The Assistant Attorney General who heads the Justice Department office that helps the White House vet nominees for federal judgeships blamed Republicans for the low confirmation rate for the Barack Obama administration’s judicial picks, The Los Angeles Times reported.

Christopher Schroeder (DOJ)
Christopher Schroeder, who has led the Office of Legal Policy since April, said at the 9th Circuit Judicial Conference this month that almost half of the 876 seats on federal courts could be empty in the next ten years if the Senate does not pick up the pace of confirmations.

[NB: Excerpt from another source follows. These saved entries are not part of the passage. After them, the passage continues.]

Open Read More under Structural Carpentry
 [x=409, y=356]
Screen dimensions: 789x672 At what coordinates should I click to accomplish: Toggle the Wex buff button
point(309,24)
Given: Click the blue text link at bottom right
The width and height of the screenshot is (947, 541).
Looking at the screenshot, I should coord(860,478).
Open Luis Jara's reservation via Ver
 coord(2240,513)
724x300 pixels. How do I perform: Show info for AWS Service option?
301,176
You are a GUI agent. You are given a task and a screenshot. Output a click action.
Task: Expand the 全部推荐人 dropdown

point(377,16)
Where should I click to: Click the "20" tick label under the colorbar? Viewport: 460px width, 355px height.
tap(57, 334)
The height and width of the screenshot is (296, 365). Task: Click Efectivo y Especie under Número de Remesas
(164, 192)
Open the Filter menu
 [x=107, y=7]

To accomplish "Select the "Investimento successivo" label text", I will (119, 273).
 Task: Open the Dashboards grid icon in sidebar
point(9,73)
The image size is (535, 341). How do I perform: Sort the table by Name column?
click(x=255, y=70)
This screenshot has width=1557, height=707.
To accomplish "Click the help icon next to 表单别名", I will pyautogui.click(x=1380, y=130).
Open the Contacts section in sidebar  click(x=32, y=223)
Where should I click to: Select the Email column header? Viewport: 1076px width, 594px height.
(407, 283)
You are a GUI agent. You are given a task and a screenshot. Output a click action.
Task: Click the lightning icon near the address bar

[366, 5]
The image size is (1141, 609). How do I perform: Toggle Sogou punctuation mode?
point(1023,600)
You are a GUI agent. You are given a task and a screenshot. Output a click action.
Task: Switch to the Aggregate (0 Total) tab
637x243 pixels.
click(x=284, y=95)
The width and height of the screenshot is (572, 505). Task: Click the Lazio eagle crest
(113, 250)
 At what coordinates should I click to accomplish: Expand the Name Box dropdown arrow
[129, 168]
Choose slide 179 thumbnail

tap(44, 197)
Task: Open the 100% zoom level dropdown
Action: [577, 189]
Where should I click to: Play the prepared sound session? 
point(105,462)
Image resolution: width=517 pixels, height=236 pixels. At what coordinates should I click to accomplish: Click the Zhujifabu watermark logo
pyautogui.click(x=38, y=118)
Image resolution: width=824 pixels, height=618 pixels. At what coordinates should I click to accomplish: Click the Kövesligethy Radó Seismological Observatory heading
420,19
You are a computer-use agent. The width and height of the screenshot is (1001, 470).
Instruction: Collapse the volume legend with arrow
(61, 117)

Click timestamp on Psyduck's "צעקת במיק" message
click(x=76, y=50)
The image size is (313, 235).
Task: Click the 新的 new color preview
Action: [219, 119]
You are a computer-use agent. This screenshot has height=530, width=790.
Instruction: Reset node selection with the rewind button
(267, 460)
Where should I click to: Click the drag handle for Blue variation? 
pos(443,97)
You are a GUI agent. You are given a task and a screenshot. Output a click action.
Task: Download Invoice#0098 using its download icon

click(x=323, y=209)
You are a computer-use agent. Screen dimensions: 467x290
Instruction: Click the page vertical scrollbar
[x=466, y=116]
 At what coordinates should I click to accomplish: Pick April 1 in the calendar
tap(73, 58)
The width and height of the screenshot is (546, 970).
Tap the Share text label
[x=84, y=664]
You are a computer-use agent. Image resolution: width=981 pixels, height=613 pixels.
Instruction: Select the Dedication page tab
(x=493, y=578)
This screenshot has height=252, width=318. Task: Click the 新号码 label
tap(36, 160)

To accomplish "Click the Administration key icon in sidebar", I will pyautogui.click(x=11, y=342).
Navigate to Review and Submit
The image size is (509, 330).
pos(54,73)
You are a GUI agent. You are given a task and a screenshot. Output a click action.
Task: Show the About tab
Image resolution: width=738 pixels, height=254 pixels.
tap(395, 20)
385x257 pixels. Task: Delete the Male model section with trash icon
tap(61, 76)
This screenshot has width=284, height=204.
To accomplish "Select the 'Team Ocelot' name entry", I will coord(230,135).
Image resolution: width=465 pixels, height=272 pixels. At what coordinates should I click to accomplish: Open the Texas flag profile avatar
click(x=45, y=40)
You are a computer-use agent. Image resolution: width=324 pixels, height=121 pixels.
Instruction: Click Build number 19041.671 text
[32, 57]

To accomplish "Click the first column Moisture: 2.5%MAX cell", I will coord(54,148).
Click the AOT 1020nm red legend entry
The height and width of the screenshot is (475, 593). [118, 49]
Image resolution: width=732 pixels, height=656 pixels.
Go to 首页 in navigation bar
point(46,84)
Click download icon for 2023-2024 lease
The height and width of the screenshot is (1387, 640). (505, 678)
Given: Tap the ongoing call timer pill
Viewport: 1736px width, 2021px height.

Obama has the lowest judicial confirmation rate of any president in the last three decades, according to the newspaper. The Obama administration has seen 47 percent of its nominees for federal judgeships secure confirmation. The last four presidents saw no less than 79 percent of their judicial picks nominated in the first 18 months of their presidencies win confirmation.
Schroeder, whose nomination was held up for months in the Senate, said a “determined minority” is keeping 39 judicial nominees at bay.
“Their objections often are unrelated to a specific nominee,” Schroeder said, according to the L.A. Times. “They’re systematic attempts to throw sand in the works.”
GOP leaders retaliating for Democratic efforts to hold up George W. Bush administration nominees are partly blame for the slow pace of judicial confirmations, Republicans told the newspaper. But they also said Obama has been slow to nominate federal judges.
“Republicans can’t block something that’s not there,” Don Stewart, an aide to Senate Minority Leader Mitch McConnell (R-Ky.), told the L.A. Times.